In ihrer Faust eine zusammengepresste Kugel aus nassen Papiertaschentüchern.
Gerstl, seinem Schwager, geht
es nicht viel besser als Anna: auch ihm zittert unkontrolliert das Kinn und er
hat Mühe, die Tränen zu unterdrücken.
Frau Tröstl setzt langsam einen
Schritt vor den anderen und schüttelt immer wieder ungläubig den Kopf, während
sie leise zu ihrem Herrgott spricht.
Christl, des Karners
Haushälterin, geht unter einem schwarzen Kopftuch mit leichenblassem Gesicht
und geröteten Augen in der letzten Reihe. Von ihr weiß man, dass sie dem Karner
Bauern bis zum letzten Tag in unerfüllter Liebe ergeben war.

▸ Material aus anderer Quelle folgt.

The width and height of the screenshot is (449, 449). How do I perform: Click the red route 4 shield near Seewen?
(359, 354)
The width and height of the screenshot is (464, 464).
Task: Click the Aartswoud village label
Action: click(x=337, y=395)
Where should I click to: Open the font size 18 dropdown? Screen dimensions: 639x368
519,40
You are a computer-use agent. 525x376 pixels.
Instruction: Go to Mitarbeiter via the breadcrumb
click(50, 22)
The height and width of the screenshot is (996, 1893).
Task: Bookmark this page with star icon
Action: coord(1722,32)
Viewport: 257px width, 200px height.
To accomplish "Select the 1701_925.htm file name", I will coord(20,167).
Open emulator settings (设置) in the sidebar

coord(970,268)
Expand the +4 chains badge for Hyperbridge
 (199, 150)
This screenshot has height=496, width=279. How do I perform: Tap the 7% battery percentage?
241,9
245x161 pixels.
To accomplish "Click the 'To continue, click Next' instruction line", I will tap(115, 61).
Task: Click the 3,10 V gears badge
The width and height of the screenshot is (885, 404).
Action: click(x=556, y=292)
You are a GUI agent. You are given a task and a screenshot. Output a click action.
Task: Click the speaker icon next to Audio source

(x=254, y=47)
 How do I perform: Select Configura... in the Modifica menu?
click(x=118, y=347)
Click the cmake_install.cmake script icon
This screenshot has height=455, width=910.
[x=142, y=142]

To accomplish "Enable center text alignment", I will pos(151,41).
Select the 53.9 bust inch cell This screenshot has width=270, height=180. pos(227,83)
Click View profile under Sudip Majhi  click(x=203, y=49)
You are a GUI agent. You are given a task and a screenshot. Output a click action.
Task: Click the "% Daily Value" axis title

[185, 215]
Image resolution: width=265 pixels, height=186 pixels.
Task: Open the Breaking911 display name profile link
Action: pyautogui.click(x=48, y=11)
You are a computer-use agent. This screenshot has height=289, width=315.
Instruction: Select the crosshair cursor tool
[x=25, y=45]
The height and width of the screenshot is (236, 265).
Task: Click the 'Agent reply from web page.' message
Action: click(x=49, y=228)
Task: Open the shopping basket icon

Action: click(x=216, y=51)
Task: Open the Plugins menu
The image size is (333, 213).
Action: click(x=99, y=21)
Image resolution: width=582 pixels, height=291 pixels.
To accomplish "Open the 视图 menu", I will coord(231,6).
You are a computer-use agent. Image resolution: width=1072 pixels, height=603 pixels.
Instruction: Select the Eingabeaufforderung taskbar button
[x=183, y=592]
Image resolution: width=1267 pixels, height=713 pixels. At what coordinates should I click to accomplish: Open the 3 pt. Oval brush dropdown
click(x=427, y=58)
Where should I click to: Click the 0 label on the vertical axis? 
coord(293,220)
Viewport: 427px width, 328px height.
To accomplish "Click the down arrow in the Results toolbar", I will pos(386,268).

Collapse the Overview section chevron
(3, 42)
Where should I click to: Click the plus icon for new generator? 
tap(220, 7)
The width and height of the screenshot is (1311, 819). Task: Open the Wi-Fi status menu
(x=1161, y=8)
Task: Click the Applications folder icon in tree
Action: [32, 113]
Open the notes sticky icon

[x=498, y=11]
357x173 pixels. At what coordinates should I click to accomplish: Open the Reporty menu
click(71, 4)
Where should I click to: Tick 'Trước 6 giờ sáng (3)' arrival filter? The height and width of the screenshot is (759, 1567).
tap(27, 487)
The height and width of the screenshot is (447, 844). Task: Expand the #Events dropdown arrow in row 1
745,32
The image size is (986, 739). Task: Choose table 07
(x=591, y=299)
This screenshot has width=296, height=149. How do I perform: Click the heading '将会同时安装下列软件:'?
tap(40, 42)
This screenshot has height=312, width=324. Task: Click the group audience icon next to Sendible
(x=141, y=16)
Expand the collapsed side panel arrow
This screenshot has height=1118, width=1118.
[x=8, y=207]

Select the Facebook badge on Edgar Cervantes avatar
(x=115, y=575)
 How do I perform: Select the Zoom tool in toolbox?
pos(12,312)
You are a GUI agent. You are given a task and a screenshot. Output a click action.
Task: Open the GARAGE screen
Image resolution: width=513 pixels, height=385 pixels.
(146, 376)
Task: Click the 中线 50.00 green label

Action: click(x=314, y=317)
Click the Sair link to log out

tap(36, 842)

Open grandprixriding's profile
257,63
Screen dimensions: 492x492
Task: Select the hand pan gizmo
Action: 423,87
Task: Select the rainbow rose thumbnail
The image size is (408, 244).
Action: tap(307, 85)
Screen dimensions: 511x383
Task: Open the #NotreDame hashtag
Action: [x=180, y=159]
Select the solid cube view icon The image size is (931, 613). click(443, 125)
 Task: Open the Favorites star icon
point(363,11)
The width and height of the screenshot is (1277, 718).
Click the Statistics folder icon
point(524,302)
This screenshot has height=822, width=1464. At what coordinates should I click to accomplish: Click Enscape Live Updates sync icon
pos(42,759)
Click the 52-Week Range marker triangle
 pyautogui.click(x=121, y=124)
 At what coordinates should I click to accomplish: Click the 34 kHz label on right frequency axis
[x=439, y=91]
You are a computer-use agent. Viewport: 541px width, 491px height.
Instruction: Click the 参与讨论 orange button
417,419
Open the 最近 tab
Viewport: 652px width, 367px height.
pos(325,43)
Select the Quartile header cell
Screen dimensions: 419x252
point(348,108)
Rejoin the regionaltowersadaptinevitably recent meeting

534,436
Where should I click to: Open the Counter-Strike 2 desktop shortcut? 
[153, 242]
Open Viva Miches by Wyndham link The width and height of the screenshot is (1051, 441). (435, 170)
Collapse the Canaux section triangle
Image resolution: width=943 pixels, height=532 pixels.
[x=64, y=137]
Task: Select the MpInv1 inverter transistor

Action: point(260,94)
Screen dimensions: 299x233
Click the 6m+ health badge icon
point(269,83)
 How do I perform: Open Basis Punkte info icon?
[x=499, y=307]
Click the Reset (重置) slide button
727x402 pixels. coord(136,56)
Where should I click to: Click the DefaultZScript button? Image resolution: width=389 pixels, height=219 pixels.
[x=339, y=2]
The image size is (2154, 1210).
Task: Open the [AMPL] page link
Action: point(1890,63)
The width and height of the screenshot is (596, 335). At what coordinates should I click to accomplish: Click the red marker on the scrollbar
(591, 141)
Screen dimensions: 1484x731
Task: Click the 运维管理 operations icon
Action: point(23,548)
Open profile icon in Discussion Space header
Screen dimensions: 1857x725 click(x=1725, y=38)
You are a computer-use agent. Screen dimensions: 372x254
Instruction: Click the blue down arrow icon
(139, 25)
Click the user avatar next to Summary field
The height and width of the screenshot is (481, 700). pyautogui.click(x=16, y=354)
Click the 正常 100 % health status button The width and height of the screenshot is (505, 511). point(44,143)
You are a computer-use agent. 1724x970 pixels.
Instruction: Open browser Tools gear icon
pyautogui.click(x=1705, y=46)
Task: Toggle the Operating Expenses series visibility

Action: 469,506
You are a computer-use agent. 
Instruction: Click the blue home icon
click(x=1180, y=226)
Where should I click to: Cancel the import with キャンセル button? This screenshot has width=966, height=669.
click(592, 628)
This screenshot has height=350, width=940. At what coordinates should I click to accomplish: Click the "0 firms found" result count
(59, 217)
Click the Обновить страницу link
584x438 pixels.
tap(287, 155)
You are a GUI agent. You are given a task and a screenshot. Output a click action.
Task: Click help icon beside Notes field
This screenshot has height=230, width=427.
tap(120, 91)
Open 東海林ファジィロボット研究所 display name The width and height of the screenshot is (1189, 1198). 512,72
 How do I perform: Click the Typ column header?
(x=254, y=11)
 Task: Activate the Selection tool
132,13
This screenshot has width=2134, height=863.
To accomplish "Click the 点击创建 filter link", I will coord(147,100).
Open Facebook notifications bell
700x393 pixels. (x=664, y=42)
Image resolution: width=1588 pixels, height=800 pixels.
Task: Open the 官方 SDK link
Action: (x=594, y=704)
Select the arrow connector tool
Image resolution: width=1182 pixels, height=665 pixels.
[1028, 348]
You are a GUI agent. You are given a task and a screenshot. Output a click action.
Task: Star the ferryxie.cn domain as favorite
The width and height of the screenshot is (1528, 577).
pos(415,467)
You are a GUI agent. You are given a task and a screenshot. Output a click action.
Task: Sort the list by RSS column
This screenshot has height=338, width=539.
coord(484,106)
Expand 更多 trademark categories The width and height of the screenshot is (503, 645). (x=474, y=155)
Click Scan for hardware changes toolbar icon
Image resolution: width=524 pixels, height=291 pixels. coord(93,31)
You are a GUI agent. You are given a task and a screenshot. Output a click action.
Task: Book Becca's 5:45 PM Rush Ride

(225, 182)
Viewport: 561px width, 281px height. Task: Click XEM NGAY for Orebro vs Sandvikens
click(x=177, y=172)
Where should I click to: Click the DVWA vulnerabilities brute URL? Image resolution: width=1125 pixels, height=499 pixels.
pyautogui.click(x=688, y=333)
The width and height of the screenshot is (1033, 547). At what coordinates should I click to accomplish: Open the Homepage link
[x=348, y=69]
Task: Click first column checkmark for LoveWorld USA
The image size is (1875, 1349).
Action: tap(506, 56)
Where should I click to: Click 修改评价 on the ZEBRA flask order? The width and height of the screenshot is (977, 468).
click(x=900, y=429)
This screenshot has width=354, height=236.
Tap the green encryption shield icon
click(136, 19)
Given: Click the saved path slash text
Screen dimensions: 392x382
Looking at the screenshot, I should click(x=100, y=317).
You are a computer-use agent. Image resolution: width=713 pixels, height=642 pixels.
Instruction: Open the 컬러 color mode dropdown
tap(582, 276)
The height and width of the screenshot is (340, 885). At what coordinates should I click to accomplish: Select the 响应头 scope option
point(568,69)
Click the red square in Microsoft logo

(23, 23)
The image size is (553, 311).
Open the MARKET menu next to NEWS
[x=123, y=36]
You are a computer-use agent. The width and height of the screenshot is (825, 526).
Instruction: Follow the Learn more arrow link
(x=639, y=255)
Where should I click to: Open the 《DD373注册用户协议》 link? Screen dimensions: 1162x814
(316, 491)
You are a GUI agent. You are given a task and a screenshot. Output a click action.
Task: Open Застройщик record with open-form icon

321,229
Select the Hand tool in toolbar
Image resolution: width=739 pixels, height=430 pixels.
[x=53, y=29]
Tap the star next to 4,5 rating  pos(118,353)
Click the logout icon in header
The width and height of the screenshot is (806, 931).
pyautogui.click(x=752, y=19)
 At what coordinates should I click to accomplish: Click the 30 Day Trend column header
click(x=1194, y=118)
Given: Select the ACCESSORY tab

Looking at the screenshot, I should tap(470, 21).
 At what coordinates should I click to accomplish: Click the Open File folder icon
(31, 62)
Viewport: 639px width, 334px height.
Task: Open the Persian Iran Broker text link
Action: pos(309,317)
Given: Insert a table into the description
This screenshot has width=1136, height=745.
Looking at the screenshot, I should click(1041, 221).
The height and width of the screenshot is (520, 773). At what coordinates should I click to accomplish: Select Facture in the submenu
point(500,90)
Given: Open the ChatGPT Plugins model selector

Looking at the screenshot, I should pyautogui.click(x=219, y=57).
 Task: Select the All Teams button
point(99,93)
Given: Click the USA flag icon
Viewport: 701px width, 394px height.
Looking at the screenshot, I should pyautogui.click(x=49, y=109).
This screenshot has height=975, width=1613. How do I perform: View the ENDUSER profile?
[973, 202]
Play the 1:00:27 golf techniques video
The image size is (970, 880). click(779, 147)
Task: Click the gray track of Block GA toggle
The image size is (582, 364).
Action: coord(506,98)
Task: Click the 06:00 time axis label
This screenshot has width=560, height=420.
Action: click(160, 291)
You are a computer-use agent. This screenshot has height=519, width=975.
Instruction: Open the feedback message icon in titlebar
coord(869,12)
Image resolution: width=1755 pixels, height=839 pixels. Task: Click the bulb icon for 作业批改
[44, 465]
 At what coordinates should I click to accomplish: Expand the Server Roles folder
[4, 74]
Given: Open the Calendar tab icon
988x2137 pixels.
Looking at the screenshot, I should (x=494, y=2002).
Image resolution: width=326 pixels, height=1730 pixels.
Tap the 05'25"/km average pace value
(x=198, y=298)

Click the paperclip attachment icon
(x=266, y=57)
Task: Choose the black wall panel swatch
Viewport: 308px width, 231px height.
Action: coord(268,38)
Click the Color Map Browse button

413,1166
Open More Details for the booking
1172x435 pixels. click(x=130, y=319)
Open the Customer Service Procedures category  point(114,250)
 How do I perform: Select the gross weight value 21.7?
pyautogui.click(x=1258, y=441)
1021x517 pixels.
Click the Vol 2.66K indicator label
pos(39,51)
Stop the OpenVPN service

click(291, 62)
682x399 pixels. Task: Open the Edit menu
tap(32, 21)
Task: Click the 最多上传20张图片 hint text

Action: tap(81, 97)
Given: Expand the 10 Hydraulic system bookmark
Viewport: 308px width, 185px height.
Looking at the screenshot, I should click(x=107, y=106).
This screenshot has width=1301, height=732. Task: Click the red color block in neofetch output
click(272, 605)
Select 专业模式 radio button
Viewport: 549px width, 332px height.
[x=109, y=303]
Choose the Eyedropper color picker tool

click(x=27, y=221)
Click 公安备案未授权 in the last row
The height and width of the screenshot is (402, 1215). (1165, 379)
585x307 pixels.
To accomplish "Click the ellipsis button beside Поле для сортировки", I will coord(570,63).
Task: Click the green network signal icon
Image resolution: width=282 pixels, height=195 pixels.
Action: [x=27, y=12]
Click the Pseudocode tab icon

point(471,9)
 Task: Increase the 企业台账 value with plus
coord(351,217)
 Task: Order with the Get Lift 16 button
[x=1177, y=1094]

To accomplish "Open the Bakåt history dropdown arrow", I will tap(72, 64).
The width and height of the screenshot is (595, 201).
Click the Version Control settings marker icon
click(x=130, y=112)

Die Totengräber ganz hinten
rauchen.
Der Pfarrer vorne trägt das
Kruzifix und hat den Blick zum Boden gesenkt. So ziehen sie die hundert Meter
hin bis zum Erdloch, das man für die Toten ausgehoben hat.
An niemandem hier geht dieses
Begräbnis ohne Spuren vorbei. Nie mehr, so scheint es, wird alles so sein, wie es
früher einmal war. Dirnitz hat vom Baum der Erkenntnis genascht.